— Begin Document —
You can declare identical functions, with the first one apparently taking charge: fun void g(int i) { <<< "fddf" >>>; } fun void g(int i) { <<< "fdfd" >>>; } g(3); I have a feeling this is old news, but I can't recall this specific issue being mentioned. It doesn't feel right. It's the same if the functions are inside classes. Could it have something to do with enabling cross-shred referencing? Cheers, Stefan -- Release me, insect, or I will destroy the Cosmos!
On 24 Jan 2010, at 23:20, Stefan Blixt wrote:
You can declare identical functions, with the first one apparently taking charge:
fun void g(int i) { <<< "fddf" >>>; }
fun void g(int i) { <<< "fdfd" >>>; }
g(3);
By contrast, return types can't differ, for some strange reason: fun int g(int i) { <<< "fddf" >>>; } fun float g(float i) { <<< "fdfd" >>>; } produces: function signatures differ in return type... In C++, I recall this is so for polymorphic functions, as then the argument selects which function copy to use at runtime, and it isn't possible to let the static return type vary. That is, in ChucKish pseudocode fun int h(T); // Declaration. g => h; // g is some of the copies above. h(...) => s; // Syntax is statically checked, so s must be at most a polymorphic that // can hold all possible return values of h. But that is not possible in ChucK yet.
— End Document —
_Given problem_:
Rewrite the ChucK post starting with "On 24 Jan 2010, at" and going on through "in ChucK yet.", swapping each "identical" for "matching".
— Begin Given information —
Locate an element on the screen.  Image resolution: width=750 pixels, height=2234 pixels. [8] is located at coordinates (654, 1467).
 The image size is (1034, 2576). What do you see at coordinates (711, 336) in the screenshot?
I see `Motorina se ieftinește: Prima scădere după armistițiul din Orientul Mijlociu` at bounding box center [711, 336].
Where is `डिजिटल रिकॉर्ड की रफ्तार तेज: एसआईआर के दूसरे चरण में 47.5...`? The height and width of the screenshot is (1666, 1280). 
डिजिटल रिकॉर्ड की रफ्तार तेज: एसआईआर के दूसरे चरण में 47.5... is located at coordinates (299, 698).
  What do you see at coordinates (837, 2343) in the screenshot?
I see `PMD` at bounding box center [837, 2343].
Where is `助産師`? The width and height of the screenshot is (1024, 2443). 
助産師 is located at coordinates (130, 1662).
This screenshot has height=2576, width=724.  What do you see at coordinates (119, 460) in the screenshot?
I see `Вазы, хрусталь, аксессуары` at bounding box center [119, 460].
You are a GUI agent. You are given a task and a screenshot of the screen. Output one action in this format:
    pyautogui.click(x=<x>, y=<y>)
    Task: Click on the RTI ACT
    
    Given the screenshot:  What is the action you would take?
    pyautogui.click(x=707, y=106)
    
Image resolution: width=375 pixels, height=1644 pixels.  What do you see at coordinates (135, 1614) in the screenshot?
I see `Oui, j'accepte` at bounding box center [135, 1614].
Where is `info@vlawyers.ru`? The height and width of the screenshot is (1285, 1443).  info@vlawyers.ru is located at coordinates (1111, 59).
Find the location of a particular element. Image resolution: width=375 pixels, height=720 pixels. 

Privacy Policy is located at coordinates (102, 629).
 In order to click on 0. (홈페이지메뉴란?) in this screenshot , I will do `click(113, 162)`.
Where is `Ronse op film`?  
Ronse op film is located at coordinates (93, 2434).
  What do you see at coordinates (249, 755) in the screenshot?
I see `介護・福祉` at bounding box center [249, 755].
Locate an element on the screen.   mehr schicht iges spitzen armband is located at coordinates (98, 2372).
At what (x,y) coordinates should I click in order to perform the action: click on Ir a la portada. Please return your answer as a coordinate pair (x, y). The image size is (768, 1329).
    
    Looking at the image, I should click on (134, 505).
— End Given information —
_Result of the task_:
On 24 Jan 2010, at 23:20, Stefan Blixt wrote:
You can declare matching functions, with the first one apparently taking charge:
fun void g(int i) { <<< "fddf" >>>; }
fun void g(int i) { <<< "fdfd" >>>; }
g(3);
By contrast, return types can't differ, for some strange reason: fun int g(int i) { <<< "fddf" >>>; } fun float g(float i) { <<< "fdfd" >>>; } produces: function signatures differ in return type... In C++, I recall this is so for polymorphic functions, as then the argument selects which function copy to use at runtime, and it isn't possible to let the static return type vary. That is, in ChucKish pseudocode fun int h(T); // Declaration. g => h; // g is some of the copies above. h(...) => s; // Syntax is statically checked, so s must be at most a polymorphic that // can hold all possible return values of h. But that is not possible in ChucK yet.